Fator previdenciário e desemprego
Por NAPOLEÃO DUMONT
O Brasil tem sido, nas últimas décadas um país de remendos,em soluções estruturais permanentes. Agora estamos vendo os remendos na Previdência, aferrando-se os governantes e pseudo-especialistas, na questão do fator previdenciário como salvação.
Alegam que o tempo de vida aumentou e por isso as aposentadorias devem ser retardadas, porque as pessoas podem – e deverão – trabalhar mais anos.

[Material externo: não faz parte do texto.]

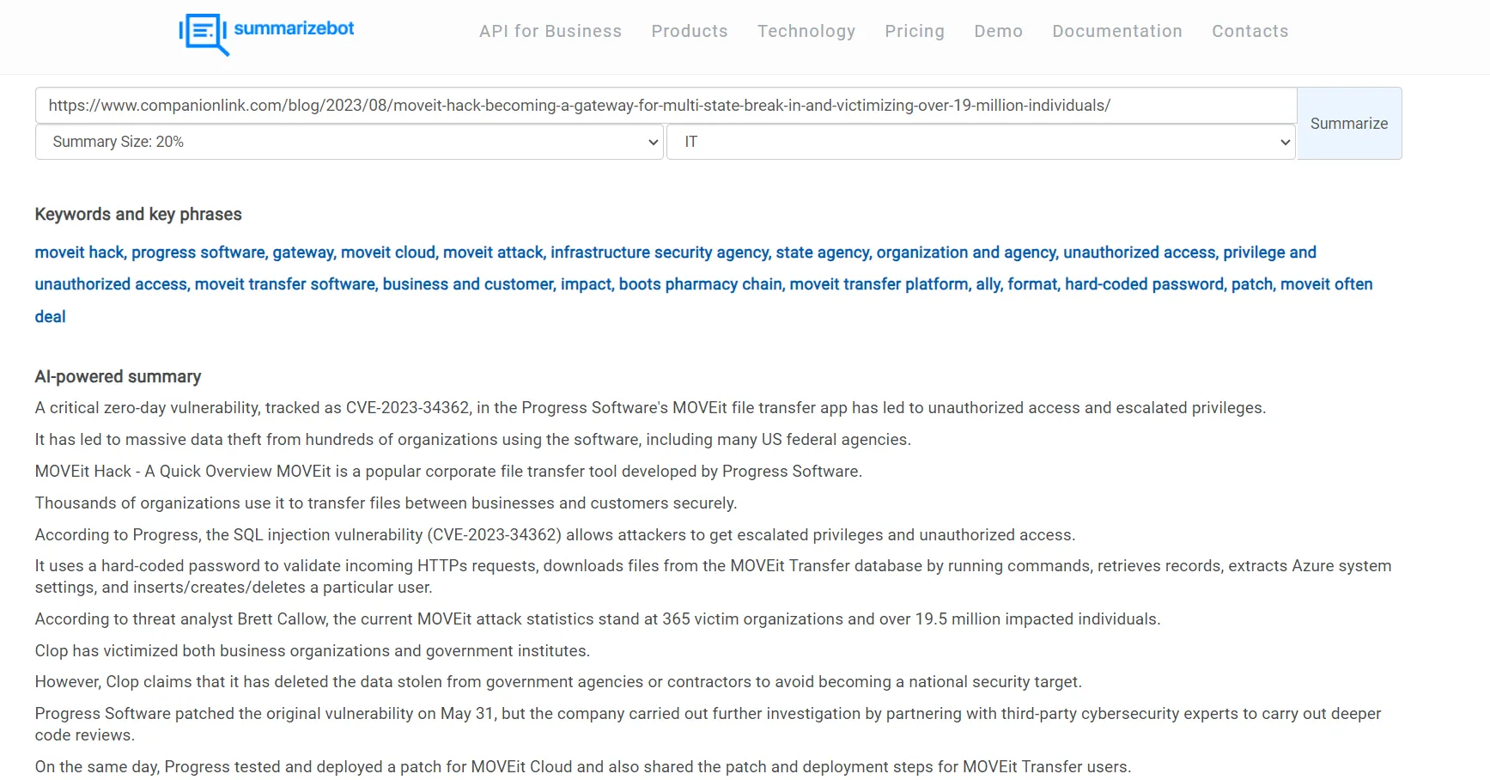Select the 'progress software' keyword link
Image resolution: width=1490 pixels, height=780 pixels.
tap(198, 253)
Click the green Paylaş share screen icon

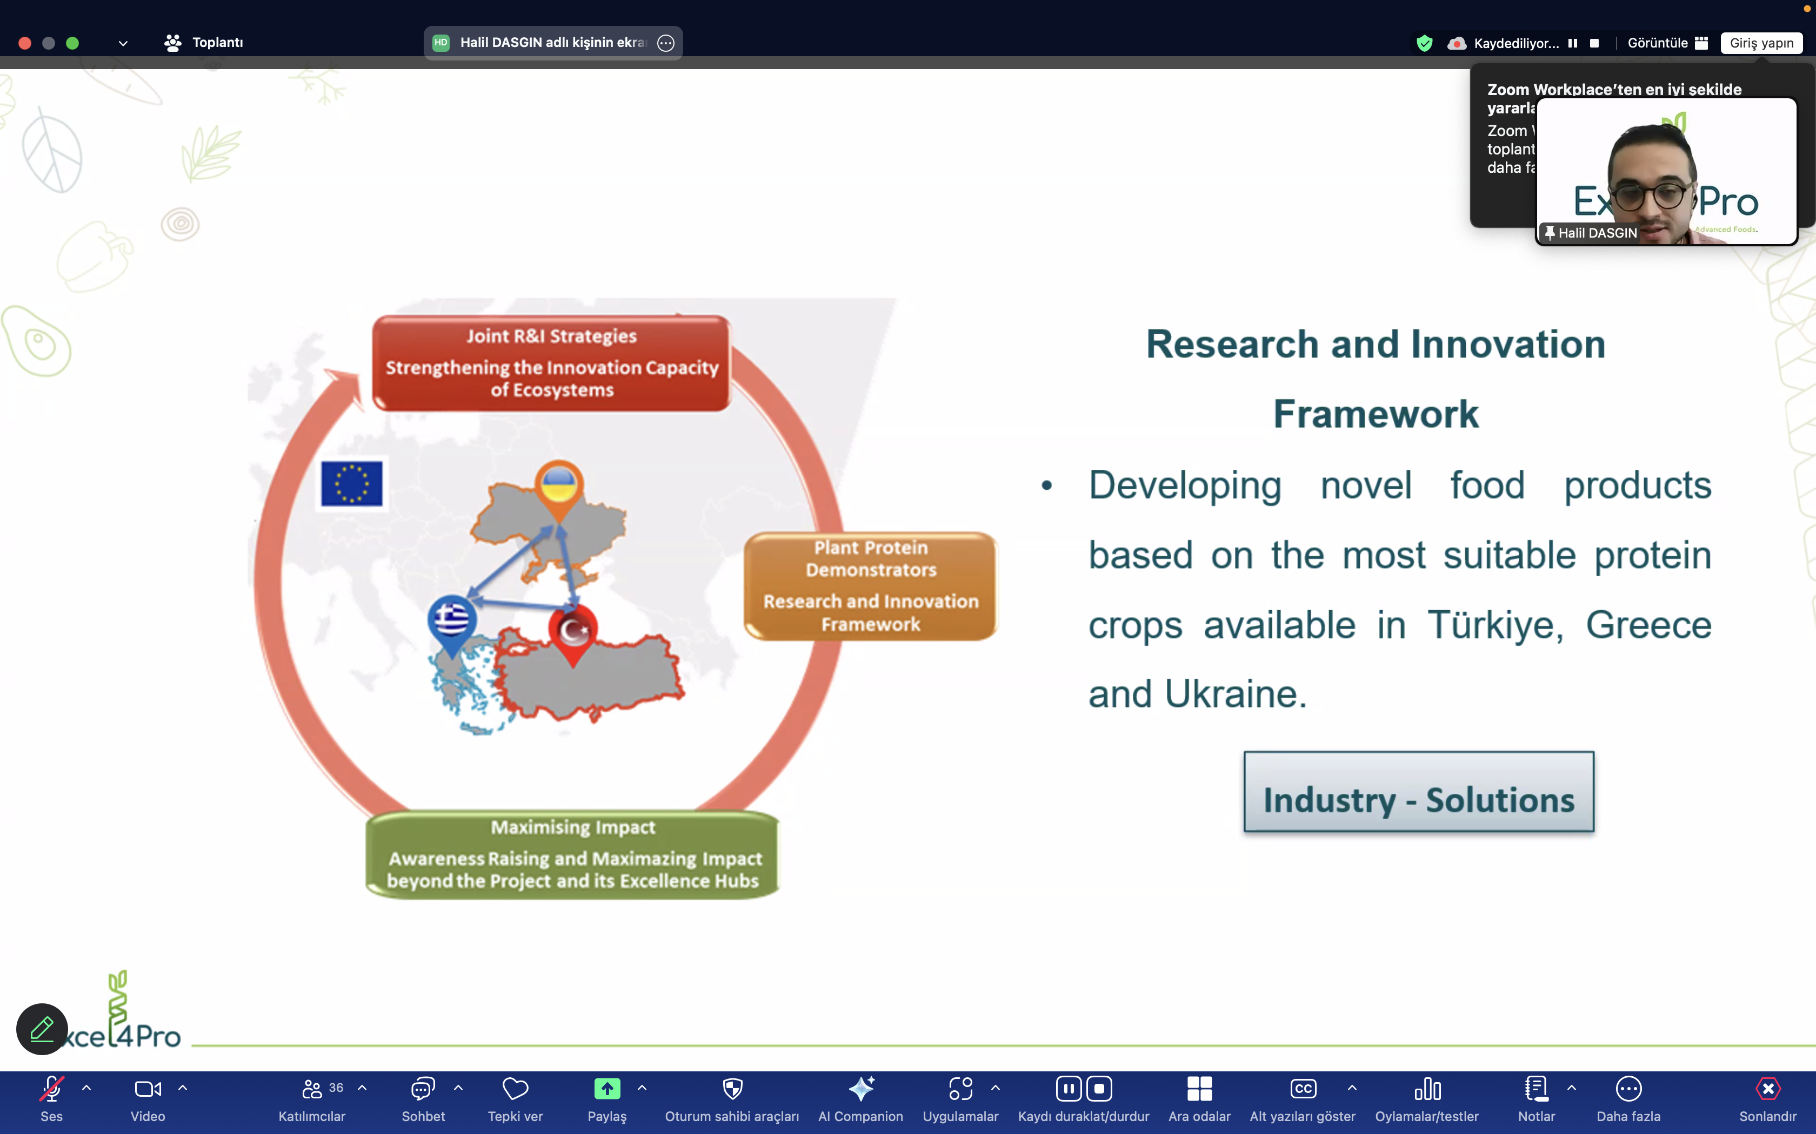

Vou usar apenas um argumento que é cuidadosamente “ignorado” e não vem às discussões, muito de propósito por parte das autoridades. Os contribuintes vão trabalhar mais alguns, ou muitos, anos, e se aposentarão. Retardar-se-ia, assim, a obrigação de o Governo arcar com muitos milhares de novas aposentadorias.
Pois bem, ao mesmo tempo em que muitos trabalharão mais anos, igual número de vagas não será aberto no mercado de trabalho, e as novas gerações ficarão desempregadas, com as consequencias fáceis de prever. Não bastasse o desemprego atual, que vai continuar e piorar.
Não é só a população de idosos que está crescendo. Também a população de jovens – que terão grandes dificuldades, com diploma ou sem, de alcançarem emprego.
Isto o Governo, e demais interessados em escamotear a verdade, não dizem !
Talvez por isso é que estamos vendo novas formas de controle populacional, como os apartamentos de dezoito ou vinte metros quadrados – que mal abrigando um único ocupante, menos ainda um casal, dificilmente possibilitarão o advento e criação de prole.